■ **Challenge**
Return every line of the items from the one containing "For every named target in this 1055×720" down to the one containing "[menuitem] (103, 97)", both included, copied character for character.

■ **Entries**
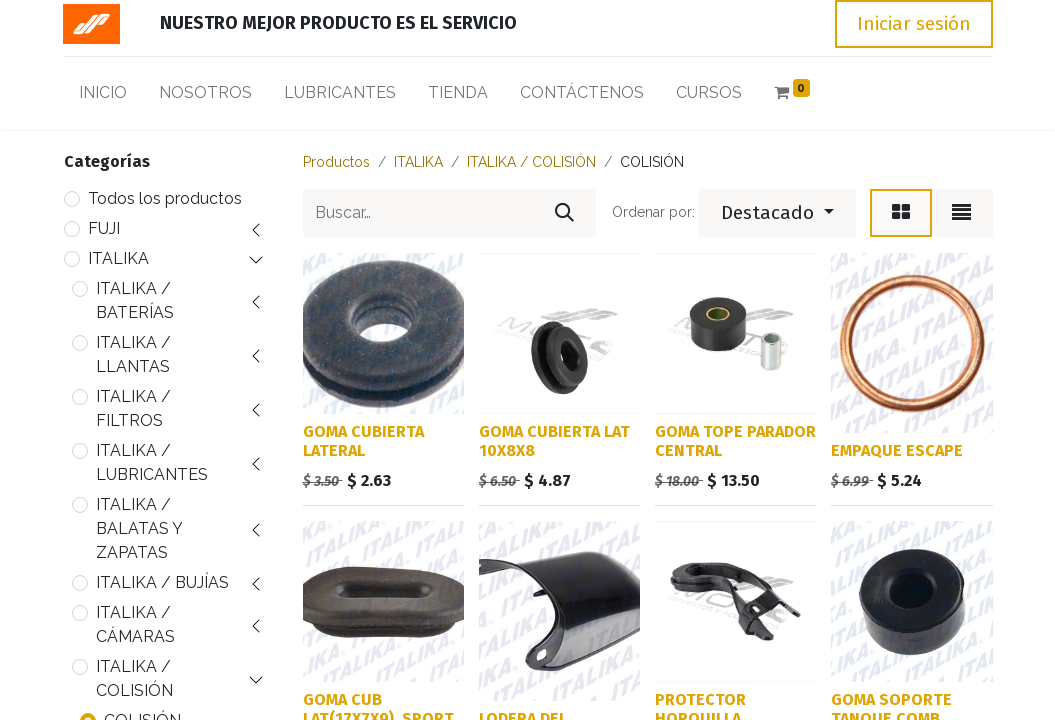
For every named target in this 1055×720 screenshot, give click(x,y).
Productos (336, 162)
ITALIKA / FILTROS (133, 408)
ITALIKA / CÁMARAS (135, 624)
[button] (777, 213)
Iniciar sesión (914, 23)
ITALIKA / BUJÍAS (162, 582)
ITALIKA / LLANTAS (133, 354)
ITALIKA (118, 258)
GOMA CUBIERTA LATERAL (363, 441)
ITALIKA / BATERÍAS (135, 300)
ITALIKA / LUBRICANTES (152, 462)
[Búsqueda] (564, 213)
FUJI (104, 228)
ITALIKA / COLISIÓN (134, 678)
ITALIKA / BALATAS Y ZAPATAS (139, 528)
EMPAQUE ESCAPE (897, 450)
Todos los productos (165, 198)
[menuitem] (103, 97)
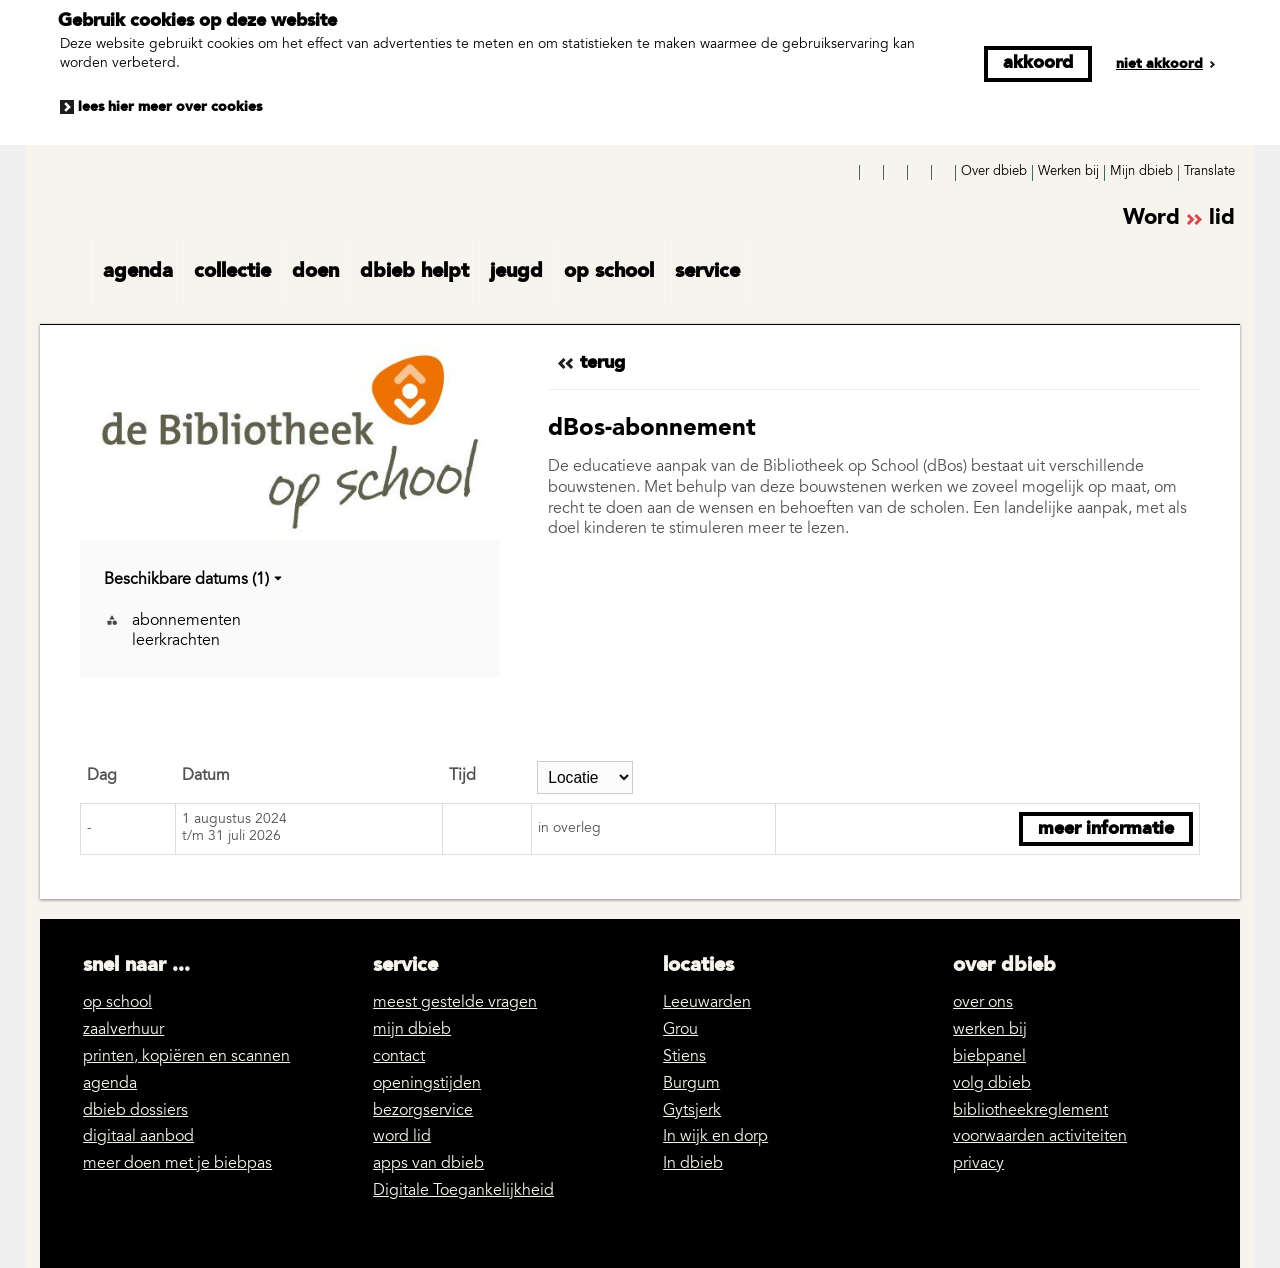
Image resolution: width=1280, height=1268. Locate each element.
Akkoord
* * *
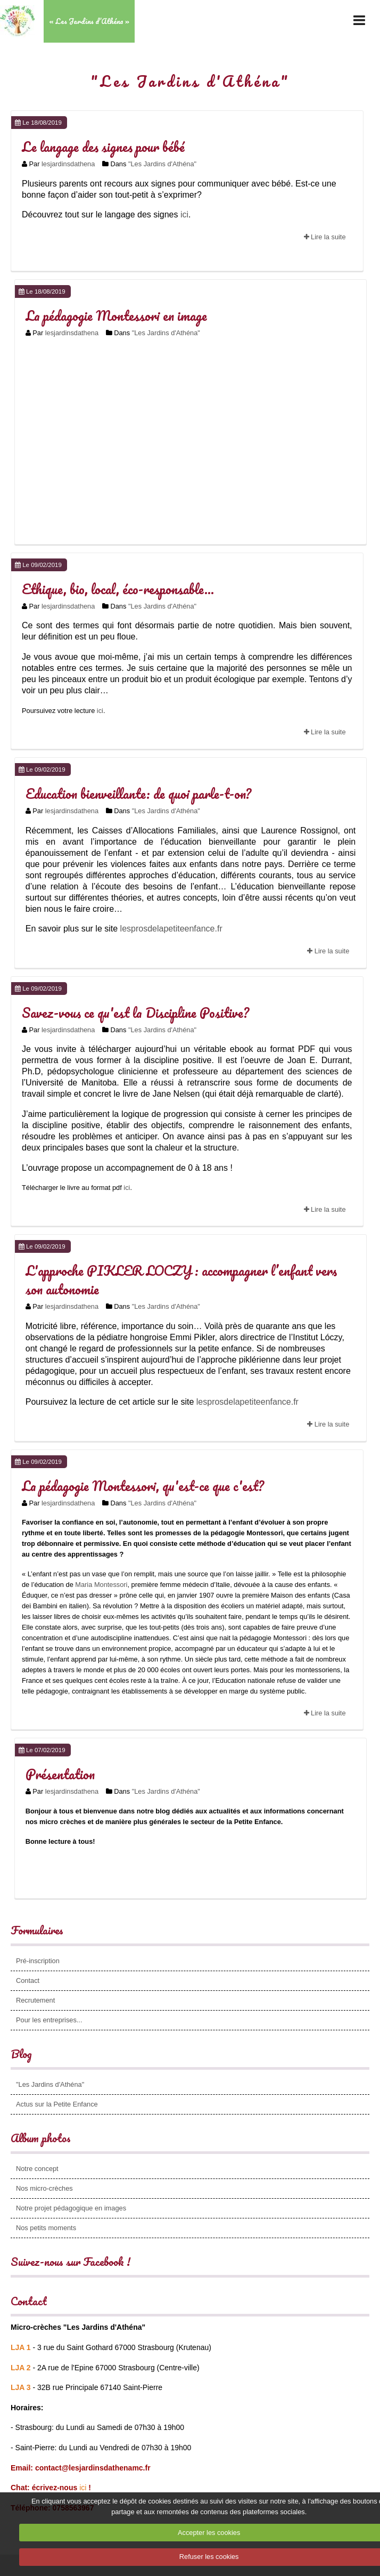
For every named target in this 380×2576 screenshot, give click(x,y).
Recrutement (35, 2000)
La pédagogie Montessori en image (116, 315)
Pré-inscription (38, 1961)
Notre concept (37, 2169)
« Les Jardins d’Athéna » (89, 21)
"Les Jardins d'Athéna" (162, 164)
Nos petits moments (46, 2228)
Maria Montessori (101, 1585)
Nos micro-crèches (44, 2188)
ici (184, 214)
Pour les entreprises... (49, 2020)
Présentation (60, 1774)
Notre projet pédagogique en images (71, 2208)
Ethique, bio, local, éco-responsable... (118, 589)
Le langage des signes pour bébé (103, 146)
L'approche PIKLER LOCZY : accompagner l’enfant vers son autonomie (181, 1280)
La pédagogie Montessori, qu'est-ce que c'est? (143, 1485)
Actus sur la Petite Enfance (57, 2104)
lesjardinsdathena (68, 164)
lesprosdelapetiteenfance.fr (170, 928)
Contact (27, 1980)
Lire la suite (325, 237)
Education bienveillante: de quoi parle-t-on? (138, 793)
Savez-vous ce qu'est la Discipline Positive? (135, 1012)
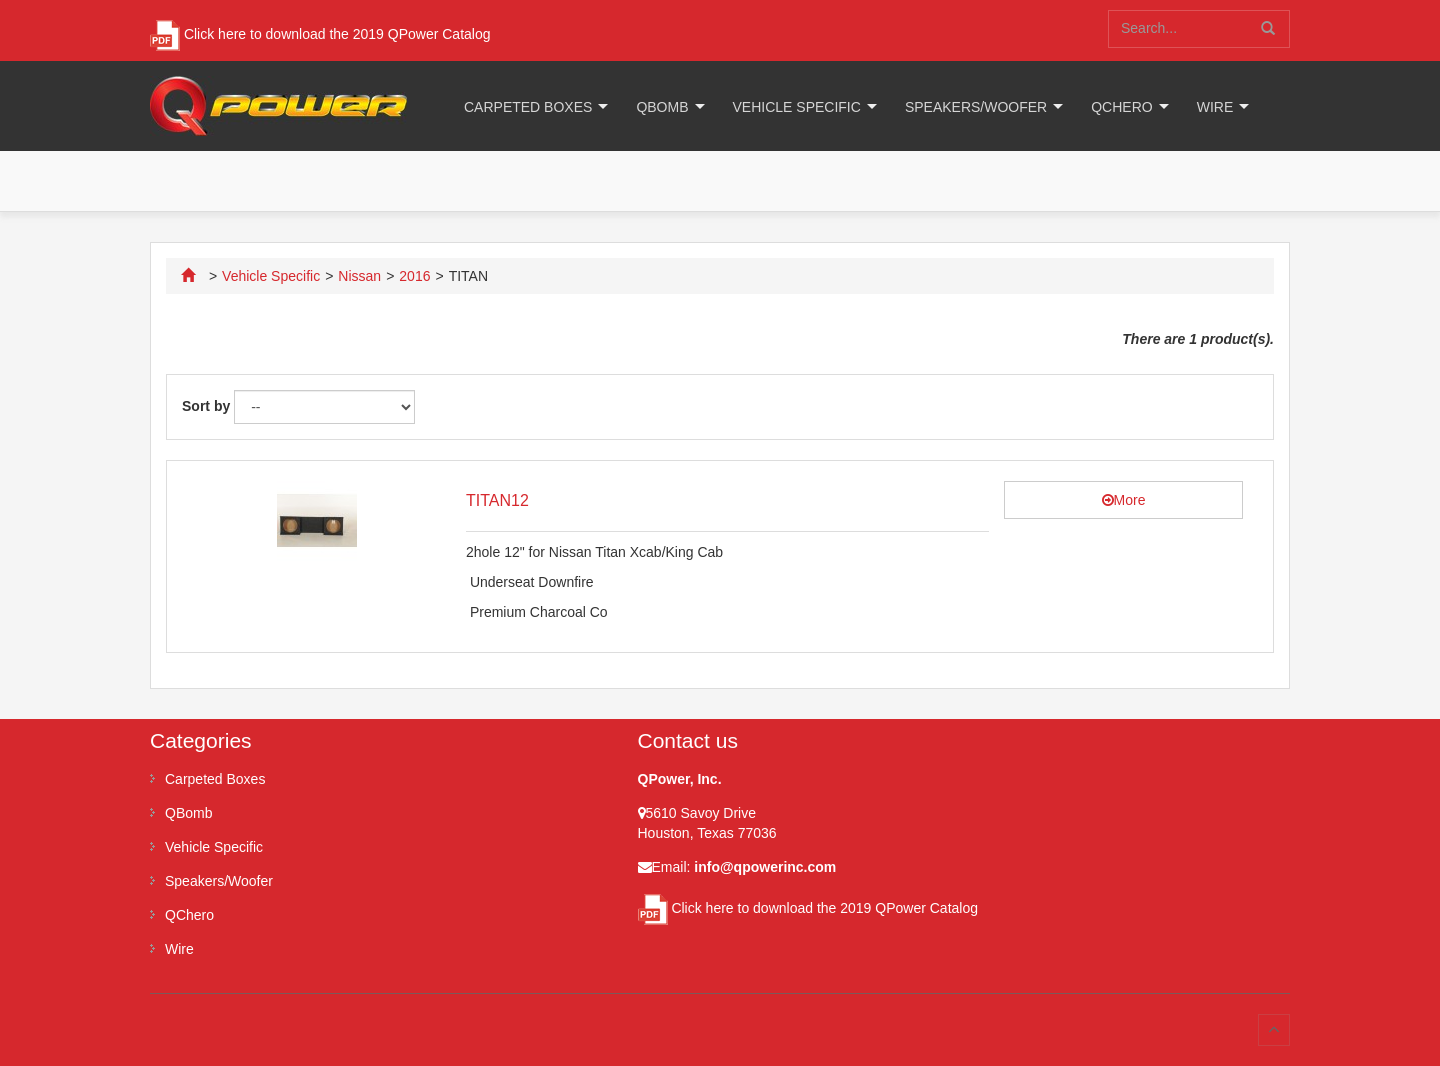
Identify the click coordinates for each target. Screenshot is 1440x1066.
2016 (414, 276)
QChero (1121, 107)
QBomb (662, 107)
...
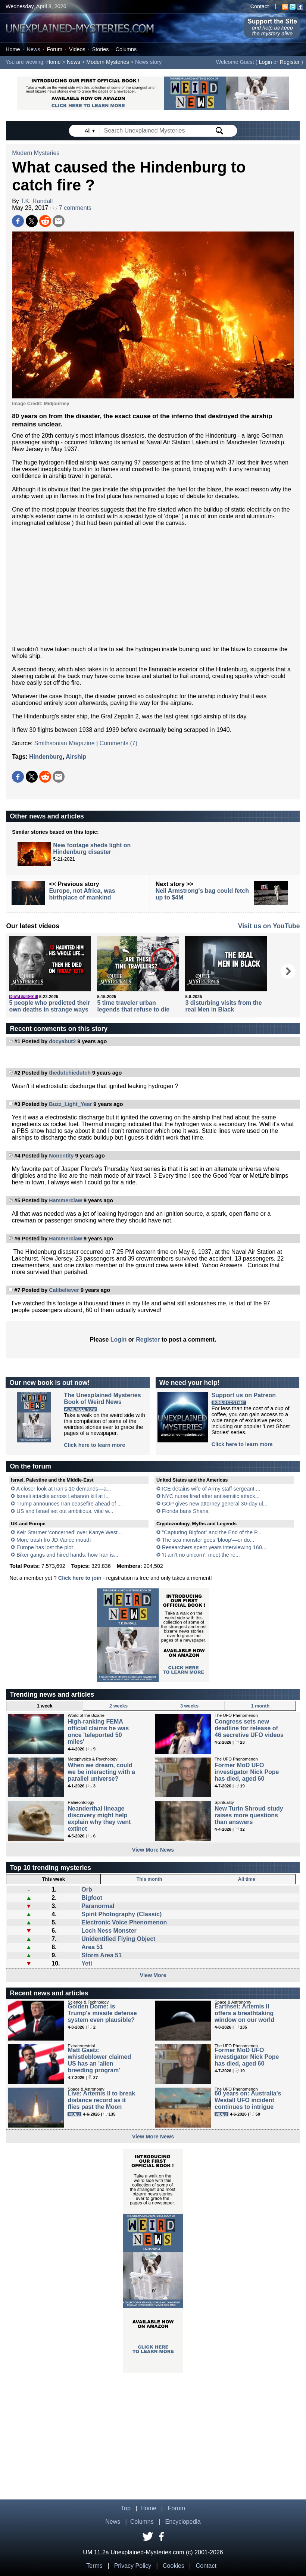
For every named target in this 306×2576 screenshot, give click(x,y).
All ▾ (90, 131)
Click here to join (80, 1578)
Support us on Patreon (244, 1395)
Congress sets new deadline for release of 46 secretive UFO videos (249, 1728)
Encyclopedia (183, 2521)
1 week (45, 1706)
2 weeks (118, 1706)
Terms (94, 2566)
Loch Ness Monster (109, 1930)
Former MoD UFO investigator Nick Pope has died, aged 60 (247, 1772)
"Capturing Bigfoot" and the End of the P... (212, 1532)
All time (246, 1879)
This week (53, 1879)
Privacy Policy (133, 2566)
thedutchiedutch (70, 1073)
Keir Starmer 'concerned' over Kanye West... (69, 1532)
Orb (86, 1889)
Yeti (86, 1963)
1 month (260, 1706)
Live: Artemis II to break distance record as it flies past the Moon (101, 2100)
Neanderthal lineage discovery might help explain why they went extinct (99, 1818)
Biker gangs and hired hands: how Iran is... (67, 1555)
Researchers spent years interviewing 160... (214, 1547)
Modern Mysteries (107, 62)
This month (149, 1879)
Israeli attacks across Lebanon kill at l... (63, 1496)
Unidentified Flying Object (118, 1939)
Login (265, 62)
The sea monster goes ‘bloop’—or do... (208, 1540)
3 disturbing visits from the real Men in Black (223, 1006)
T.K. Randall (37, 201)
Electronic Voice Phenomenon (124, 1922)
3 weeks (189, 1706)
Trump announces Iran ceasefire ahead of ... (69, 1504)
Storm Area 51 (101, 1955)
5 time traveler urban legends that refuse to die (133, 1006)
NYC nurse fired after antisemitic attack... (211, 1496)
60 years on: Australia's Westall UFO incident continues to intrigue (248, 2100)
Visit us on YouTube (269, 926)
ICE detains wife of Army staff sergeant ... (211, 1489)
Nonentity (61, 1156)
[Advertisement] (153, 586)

■ **Task solution**
For every named target in this 1055×720 screenshot, give click(x,y).
Productos (336, 162)
ITALIKA / FILTROS (133, 408)
ITALIKA / CÁMARAS (135, 624)
[button] (777, 213)
Iniciar sesión (914, 23)
ITALIKA / BUJÍAS (162, 582)
ITALIKA / LLANTAS (133, 354)
ITALIKA (118, 258)
GOMA CUBIERTA LATERAL (363, 441)
ITALIKA / BATERÍAS (135, 300)
ITALIKA / LUBRICANTES (152, 462)
[Búsqueda] (564, 213)
FUJI (104, 228)
ITALIKA / COLISIÓN (134, 678)
ITALIKA / BALATAS Y ZAPATAS (139, 528)
EMPAQUE ESCAPE (897, 450)
Todos los productos (165, 198)
[menuitem] (103, 97)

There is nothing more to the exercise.